S&P 500 Hangs On Modest Gain As Other Indices End Mixed

Wall Street closed a wobbly trading day on Wednesday with a mixed finish for major stock indexes, as tech and communications companies weighed in on the market for a second day in a row.

The Standard & Poor’s 500 Index rose 0.2% after losing most of a 0.8% gain. The modest gain came a day after the benchmark posted its worst decline since May. The index is on the cusp of its first monthly loss since January.

The Dow Jones industrial average also lost momentum as the day went on, but managed to gain 0.3%, while the high-tech Nasdaq composite fell 0.2% after rising 0.9 % in the beginning.

Bond yields have stabilized after surging last week and weighing on the market, especially technology stocks. The higher yields have forced investors to reevaluate if the prices have been too high for stocks, as this makes them expensive in comparison.

The broader market lost ground in September, leaving the S&P 500 down 3.6% for the month with a day to go. Investors spent much of the month examining a mixed batch of economic data that showed the effects of COVID-19 and the highly contagious Delta variant on consumer spending and the labor market recovery.

Wall Street is still trying to gauge how far the lingering rise in inflation will be as the economy goes through and eventually recovers from the pandemic. The Fed has said higher inflation will likely be temporary and tied to the economic recovery, but more companies have signaled they expect higher costs to persist. Bond yields started rising last week after the central bank signaled it may start taking action in the coming months to cut some of the support it has provided to the economy throughout. the pandemic.

“Today, it’s a kind of tug-of-war between which the greatest concern is: is it inflation or rates?

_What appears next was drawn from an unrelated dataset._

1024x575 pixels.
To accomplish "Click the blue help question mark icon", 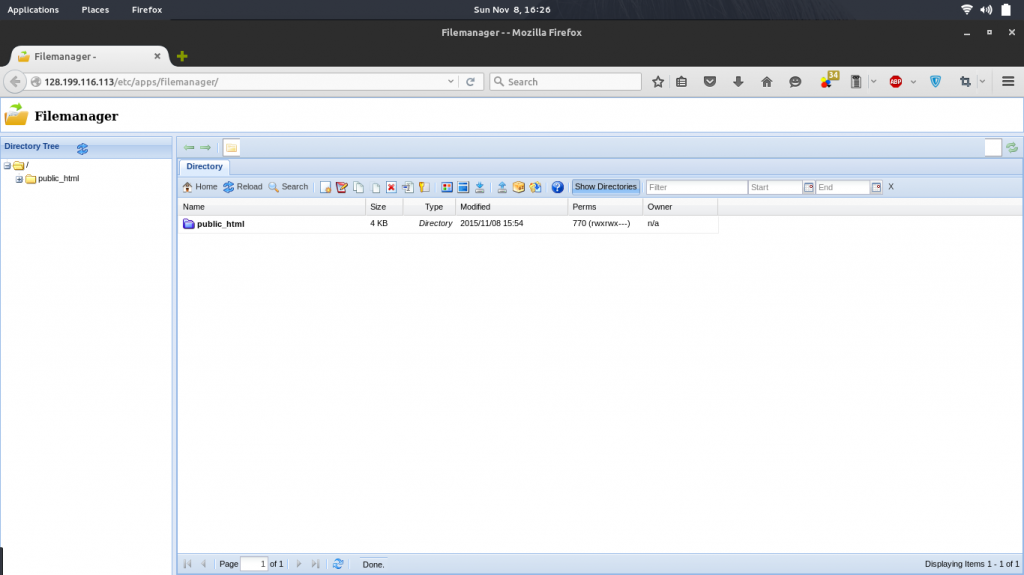I will tap(558, 187).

Said Randy Frederick, vice president of commerce and derivatives at Charles Schwab. “Today’s action tells me we don’t know.”

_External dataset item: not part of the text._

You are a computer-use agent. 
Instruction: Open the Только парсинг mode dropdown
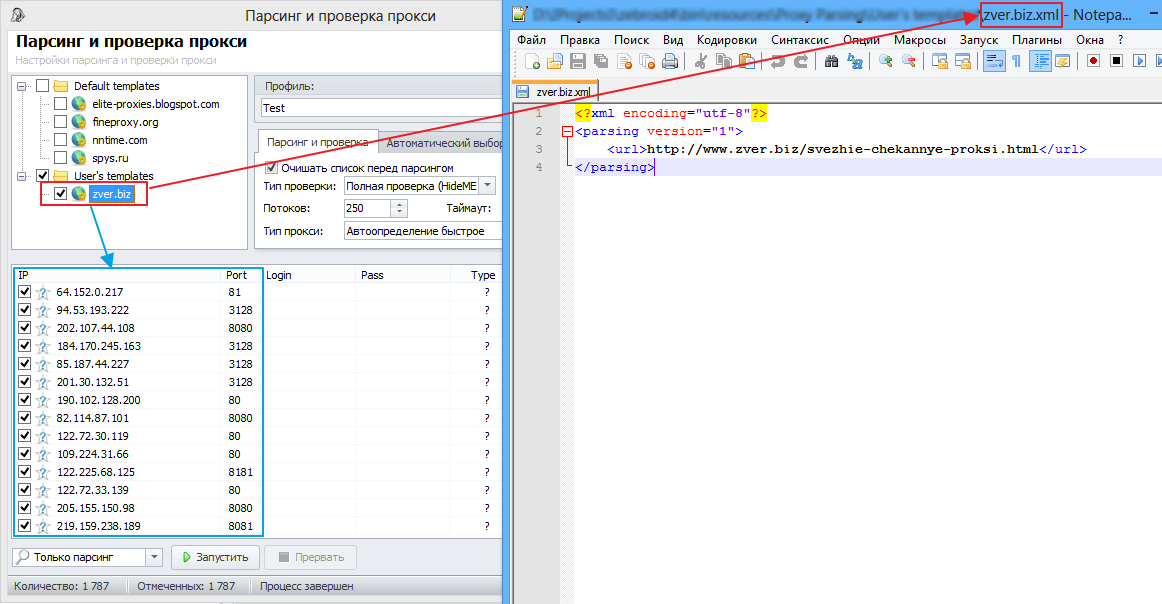[153, 557]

The S&P 500 gained 6.83 points to 4,359.46. The Dow Jones gained 90.73 points, finishing at 34,390.72, while the Nasdaq fell 34.24 points to 14,512.44. The Russell 2000 Small Business Index also fell, dropping 4.47 points, or 0.2%, to close at 2,225.31.

The yield on the 10-year Treasury, which is used to set interest rates on many types of loans, held steady at 1.53%.

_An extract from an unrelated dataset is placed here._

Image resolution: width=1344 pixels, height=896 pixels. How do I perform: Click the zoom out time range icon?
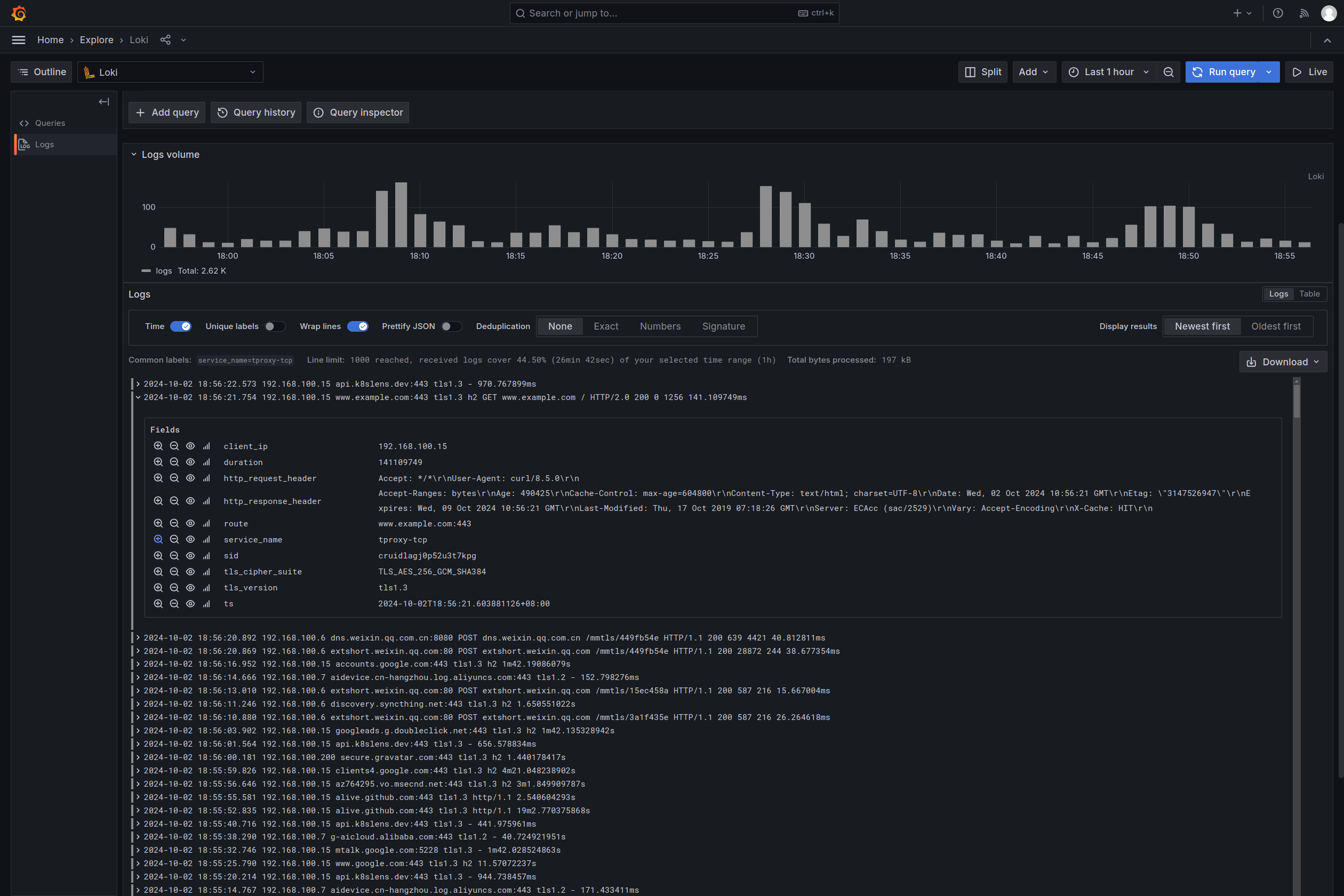tap(1169, 72)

Healthcare companies and a mix of consumer-focused companies accounted for a significant portion of the S&P 500’s gains. Eli Lilly was up 4% and Procter & Gamble added 1%.

Investors are still watching the Federal Reserve closely to assess how slowing economic growth will affect the speed of its plan to eventually cut bond purchases it has made to help keep interest rates low.

Wall Street also has its eye on Washington, where Democrats and Republicans in Congress are fighting to extend the nation’s debt limit. If the limit, which caps the amount of money the federal government can borrow, is not raised by Oct. 18, the country “would likely face a financial crisis and economic recession,” said Wednesday. Secretary of the Treasury Janet L. Yellen in Congress.

Yellen’s remarks came a day after Senate Republicans blocked consideration of a bill that would have raised the debt ceiling.

The stalemate is starting to worry Wall Street, Frederick said.

“I expect the market to become more volatile and possibly decline depending on how close we get to that deadline,” he said.

Wall Street is also gearing up for the next round of corporate earnings in the coming weeks. Investors will get a more detailed look at how supply chain issues and higher costs are affecting business finances.

A wide range of companies have warned investors about the effect of inflation on costs and profits. Nike, Costco and FedEx were among those who cited material costs, shipping delays, and labor issues.

Sherwin-Williams has become the latest company to warn that higher raw material costs will hurt profits. The stock gained 0.8% as investors took the announcement on the heels, but it is still down 9.6% from its all-time high of $ 308.70 on September 2.

Asian markets mostly fell while European markets rose.